Only on piano though! I could spend months trying to learn pieces way above my grade level on other instruments and get nowhere with them, because I couldn't make the notes happen.
I think it's the concept of "comfortably grade 5" is a good one. That's what I'd like to be by the time I take my g5, but I don't know how to tell when I'm there.
I'd quite like a merit.
Piano isn't my instrument, so I don't think distinction is realistic.
I did g4 when I was 9, wasn't ready for it, scraped through with the pass mark and gave up piano soon afterwards.

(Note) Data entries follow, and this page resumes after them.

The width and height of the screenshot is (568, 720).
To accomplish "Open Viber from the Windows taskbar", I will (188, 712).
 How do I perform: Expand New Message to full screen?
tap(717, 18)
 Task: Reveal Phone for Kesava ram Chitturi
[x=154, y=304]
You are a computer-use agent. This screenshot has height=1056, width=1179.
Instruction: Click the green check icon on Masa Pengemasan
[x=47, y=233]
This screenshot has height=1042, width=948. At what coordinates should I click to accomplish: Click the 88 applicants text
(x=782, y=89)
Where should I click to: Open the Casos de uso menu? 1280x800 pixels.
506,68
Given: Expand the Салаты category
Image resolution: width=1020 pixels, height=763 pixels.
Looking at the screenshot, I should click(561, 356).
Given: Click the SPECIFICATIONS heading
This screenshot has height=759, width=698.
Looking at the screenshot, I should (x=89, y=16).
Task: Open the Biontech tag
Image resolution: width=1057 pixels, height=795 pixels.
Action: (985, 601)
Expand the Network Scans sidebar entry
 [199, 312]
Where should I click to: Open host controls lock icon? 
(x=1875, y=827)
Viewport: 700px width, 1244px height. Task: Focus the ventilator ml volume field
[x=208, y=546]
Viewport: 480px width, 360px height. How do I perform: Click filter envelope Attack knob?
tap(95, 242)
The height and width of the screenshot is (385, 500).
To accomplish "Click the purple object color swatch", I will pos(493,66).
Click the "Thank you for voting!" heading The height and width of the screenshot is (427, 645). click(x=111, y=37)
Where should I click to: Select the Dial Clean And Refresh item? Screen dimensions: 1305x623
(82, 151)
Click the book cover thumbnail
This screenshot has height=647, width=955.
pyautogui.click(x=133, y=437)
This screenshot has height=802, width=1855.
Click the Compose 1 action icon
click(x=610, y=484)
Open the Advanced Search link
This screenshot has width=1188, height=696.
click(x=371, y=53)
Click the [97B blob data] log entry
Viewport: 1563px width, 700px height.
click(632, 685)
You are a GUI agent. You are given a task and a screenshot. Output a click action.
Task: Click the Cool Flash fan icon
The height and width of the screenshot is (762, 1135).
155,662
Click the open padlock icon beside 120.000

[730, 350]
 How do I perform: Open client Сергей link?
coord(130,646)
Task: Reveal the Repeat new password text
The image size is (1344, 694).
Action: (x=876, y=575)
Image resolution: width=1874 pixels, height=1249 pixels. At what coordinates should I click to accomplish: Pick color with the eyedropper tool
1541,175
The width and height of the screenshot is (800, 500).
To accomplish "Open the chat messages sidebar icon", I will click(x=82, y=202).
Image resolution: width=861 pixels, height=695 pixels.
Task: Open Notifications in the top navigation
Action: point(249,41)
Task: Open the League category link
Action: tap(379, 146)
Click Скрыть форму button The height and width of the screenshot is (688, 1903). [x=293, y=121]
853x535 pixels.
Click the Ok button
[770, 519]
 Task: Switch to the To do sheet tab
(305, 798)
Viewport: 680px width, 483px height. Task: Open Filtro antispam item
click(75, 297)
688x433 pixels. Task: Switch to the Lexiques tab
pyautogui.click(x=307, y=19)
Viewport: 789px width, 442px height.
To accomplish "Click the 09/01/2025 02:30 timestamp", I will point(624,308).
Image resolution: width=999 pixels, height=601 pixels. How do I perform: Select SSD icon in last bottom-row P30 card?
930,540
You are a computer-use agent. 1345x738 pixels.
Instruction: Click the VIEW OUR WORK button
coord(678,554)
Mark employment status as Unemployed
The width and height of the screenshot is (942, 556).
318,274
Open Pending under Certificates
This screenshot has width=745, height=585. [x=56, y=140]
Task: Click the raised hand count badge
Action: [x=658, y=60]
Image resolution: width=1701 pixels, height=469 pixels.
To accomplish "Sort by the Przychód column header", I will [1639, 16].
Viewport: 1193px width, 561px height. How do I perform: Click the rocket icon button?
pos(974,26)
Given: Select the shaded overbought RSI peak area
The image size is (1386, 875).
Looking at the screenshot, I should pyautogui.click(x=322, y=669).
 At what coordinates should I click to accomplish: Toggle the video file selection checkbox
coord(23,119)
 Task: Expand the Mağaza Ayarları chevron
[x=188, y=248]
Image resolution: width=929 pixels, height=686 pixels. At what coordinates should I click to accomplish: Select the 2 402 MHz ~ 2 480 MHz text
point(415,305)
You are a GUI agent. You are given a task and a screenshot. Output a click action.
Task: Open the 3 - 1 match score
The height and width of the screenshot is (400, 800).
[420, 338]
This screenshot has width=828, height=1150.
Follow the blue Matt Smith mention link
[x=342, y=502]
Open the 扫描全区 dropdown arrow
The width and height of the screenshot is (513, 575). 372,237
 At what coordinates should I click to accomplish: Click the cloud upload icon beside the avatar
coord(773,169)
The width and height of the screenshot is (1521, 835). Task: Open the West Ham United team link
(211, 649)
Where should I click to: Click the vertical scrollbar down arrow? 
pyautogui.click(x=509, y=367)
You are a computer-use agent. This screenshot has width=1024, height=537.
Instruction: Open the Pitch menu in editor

My exam a few weeks ago I did get 29 on one of my pieces, but I don't think I really deserved it cos I made a mess of one phrase but the examiner didn't notice. (Got 27 for the other pieces and he commented on the slips in them.) So, 29 would be pretty ambitious even on an instrument I really play. I don't play the piano properly, so I don't think 29 would be possible even by a total fluke.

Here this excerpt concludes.